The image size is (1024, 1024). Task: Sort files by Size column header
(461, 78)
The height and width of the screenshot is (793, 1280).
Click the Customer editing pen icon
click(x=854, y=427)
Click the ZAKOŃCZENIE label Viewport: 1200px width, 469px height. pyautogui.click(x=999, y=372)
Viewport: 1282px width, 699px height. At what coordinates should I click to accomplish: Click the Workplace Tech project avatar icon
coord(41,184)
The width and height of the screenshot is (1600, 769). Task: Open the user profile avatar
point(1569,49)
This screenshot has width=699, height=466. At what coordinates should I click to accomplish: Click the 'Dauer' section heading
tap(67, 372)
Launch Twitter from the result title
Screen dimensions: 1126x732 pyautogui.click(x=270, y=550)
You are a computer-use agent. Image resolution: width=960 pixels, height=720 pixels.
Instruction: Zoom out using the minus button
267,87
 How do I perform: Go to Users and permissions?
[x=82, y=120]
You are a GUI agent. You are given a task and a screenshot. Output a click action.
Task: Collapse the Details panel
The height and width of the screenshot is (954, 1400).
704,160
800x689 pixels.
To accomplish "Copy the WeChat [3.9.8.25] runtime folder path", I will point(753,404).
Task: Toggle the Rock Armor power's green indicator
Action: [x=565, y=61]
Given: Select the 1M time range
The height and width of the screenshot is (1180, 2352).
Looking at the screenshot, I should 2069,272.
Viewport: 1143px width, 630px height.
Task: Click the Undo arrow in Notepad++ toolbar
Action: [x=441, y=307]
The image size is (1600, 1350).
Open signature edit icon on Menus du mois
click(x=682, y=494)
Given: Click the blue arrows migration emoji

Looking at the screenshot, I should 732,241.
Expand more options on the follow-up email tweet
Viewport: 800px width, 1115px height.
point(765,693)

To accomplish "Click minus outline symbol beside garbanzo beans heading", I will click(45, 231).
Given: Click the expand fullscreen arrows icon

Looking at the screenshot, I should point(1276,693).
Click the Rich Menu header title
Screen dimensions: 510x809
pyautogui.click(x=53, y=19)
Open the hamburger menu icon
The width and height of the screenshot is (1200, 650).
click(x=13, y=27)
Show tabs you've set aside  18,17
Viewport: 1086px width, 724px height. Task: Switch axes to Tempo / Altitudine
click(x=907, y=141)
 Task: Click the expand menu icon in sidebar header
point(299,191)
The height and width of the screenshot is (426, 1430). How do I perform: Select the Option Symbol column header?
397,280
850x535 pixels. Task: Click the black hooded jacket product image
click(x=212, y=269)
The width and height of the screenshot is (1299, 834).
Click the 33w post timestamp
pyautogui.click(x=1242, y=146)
•••••
**Task statement:**
Retype each of the records, word for word, with nothing added or dropped.

**Solved problem:**
The image size is (1024, 1024). Task: Sort files by Size column header
(461, 78)
The height and width of the screenshot is (793, 1280).
Click the Customer editing pen icon
click(x=854, y=427)
Click the ZAKOŃCZENIE label Viewport: 1200px width, 469px height. pyautogui.click(x=999, y=372)
Viewport: 1282px width, 699px height. At what coordinates should I click to accomplish: Click the Workplace Tech project avatar icon
coord(41,184)
The width and height of the screenshot is (1600, 769). Task: Open the user profile avatar
point(1569,49)
This screenshot has width=699, height=466. At what coordinates should I click to accomplish: Click the 'Dauer' section heading
tap(67, 372)
Launch Twitter from the result title
Screen dimensions: 1126x732 pyautogui.click(x=270, y=550)
You are a computer-use agent. Image resolution: width=960 pixels, height=720 pixels.
Instruction: Zoom out using the minus button
267,87
 How do I perform: Go to Users and permissions?
[x=82, y=120]
You are a GUI agent. You are given a task and a screenshot. Output a click action.
Task: Collapse the Details panel
The height and width of the screenshot is (954, 1400).
704,160
800x689 pixels.
To accomplish "Copy the WeChat [3.9.8.25] runtime folder path", I will point(753,404).
Task: Toggle the Rock Armor power's green indicator
Action: [x=565, y=61]
Given: Select the 1M time range
The height and width of the screenshot is (1180, 2352).
Looking at the screenshot, I should 2069,272.
Viewport: 1143px width, 630px height.
Task: Click the Undo arrow in Notepad++ toolbar
Action: [x=441, y=307]
The image size is (1600, 1350).
Open signature edit icon on Menus du mois
click(x=682, y=494)
Given: Click the blue arrows migration emoji

Looking at the screenshot, I should 732,241.
Expand more options on the follow-up email tweet
Viewport: 800px width, 1115px height.
point(765,693)

To accomplish "Click minus outline symbol beside garbanzo beans heading", I will click(45, 231).
Given: Click the expand fullscreen arrows icon

Looking at the screenshot, I should point(1276,693).
Click the Rich Menu header title
Screen dimensions: 510x809
pyautogui.click(x=53, y=19)
Open the hamburger menu icon
The width and height of the screenshot is (1200, 650).
click(x=13, y=27)
Show tabs you've set aside  18,17
Viewport: 1086px width, 724px height. Task: Switch axes to Tempo / Altitudine
click(x=907, y=141)
 Task: Click the expand menu icon in sidebar header
point(299,191)
The height and width of the screenshot is (426, 1430). How do I perform: Select the Option Symbol column header?
397,280
850x535 pixels. Task: Click the black hooded jacket product image
click(x=212, y=269)
The width and height of the screenshot is (1299, 834).
Click the 33w post timestamp
pyautogui.click(x=1242, y=146)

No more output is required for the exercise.